= TASK STATEMENT =
I'd like every line from the material below that has "computer" in it.

═══ DATA EXCERPTS

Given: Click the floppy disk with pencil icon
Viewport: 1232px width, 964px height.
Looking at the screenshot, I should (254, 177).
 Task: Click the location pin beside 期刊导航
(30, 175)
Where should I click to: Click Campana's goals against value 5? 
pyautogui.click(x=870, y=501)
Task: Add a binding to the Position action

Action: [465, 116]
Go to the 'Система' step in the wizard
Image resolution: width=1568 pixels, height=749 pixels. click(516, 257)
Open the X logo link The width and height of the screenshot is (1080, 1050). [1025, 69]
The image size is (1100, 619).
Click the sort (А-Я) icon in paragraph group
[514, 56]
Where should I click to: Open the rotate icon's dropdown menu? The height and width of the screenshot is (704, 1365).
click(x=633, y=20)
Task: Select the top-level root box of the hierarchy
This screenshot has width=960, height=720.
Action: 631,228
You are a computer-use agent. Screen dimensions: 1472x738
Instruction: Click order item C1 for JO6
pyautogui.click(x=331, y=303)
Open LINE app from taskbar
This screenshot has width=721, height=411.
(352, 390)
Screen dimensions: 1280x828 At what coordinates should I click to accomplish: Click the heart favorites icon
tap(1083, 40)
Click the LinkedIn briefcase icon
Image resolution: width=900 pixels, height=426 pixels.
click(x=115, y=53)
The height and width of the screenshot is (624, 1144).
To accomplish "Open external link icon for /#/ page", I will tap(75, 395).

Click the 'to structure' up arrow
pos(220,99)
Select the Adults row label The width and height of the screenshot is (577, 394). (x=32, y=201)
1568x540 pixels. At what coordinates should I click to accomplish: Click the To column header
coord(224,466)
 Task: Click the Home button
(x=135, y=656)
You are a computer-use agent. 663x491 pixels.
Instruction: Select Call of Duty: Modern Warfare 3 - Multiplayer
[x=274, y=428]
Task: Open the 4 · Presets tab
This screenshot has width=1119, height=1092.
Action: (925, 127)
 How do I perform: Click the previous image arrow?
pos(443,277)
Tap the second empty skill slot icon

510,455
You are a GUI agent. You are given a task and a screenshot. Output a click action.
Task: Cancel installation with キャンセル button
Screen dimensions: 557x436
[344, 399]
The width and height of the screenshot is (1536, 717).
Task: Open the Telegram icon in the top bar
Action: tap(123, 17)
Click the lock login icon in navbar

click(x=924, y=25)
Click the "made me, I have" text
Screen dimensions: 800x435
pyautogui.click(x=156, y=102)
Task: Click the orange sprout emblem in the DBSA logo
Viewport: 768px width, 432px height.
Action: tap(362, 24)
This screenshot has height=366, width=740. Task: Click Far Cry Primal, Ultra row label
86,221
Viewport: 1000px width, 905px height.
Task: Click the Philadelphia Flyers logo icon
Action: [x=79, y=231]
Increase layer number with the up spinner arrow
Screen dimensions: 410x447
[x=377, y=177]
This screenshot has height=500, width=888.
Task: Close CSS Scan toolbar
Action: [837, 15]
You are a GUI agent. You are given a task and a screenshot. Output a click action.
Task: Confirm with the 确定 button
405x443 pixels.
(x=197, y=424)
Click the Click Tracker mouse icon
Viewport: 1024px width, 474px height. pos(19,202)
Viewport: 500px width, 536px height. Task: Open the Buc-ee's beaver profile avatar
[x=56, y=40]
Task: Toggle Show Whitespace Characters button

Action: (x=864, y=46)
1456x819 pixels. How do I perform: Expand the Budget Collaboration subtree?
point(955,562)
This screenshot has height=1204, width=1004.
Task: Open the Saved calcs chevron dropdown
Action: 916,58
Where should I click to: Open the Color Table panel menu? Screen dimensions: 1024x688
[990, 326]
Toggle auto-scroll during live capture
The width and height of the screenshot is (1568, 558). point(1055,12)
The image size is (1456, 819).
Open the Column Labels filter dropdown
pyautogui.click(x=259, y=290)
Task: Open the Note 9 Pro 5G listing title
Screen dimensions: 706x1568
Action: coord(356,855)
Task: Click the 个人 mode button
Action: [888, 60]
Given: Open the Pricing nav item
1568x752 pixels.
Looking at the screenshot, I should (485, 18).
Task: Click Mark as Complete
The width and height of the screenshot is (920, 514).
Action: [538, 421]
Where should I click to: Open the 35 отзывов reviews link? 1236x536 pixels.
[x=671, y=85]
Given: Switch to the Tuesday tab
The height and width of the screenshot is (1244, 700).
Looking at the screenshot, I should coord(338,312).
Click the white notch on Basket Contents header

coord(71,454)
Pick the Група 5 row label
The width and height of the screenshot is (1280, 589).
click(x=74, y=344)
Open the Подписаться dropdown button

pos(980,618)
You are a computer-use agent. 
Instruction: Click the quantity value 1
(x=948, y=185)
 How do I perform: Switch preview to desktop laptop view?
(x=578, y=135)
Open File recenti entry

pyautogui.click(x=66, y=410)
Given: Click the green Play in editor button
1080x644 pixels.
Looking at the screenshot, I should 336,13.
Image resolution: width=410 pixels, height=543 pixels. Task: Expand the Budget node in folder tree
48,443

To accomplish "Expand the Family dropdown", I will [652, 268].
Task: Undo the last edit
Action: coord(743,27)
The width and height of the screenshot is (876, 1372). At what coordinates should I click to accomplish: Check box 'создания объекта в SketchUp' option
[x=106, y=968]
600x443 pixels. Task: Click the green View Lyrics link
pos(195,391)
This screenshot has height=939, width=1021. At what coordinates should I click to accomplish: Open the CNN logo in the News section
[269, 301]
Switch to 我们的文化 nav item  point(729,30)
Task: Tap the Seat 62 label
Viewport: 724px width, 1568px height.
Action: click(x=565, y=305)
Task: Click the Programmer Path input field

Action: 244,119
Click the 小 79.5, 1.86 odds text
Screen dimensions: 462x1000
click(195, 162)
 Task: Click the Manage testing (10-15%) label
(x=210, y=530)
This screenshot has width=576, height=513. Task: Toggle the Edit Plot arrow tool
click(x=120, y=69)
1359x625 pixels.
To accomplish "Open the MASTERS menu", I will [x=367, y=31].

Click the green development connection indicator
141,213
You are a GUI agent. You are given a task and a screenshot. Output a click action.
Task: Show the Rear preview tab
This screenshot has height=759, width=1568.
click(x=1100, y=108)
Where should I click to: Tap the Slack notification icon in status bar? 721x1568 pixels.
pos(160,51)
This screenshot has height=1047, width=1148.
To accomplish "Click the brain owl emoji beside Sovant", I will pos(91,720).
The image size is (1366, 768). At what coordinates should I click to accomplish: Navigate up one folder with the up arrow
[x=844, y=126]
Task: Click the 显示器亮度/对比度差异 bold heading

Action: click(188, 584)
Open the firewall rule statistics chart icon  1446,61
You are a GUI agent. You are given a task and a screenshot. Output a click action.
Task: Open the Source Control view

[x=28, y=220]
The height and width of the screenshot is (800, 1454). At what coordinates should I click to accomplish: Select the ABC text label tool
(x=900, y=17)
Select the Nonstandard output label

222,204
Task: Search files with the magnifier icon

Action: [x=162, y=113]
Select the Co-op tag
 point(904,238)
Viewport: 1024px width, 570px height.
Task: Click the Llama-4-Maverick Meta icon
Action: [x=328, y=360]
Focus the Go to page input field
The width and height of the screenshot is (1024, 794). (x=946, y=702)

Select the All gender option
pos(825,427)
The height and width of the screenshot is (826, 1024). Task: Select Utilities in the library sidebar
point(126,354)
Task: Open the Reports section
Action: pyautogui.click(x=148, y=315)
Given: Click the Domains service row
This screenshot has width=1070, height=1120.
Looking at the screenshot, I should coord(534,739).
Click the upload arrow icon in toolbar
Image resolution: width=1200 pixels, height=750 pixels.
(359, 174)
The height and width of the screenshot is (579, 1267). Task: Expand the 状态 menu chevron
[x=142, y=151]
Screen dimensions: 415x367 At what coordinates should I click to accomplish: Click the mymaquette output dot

══════

= COMPLETED TASK =
You are a computer-use agent. Screen dimensions: 1472x738
You are a computer-use agent. 663x491 pixels.
You are a computer-use agent. 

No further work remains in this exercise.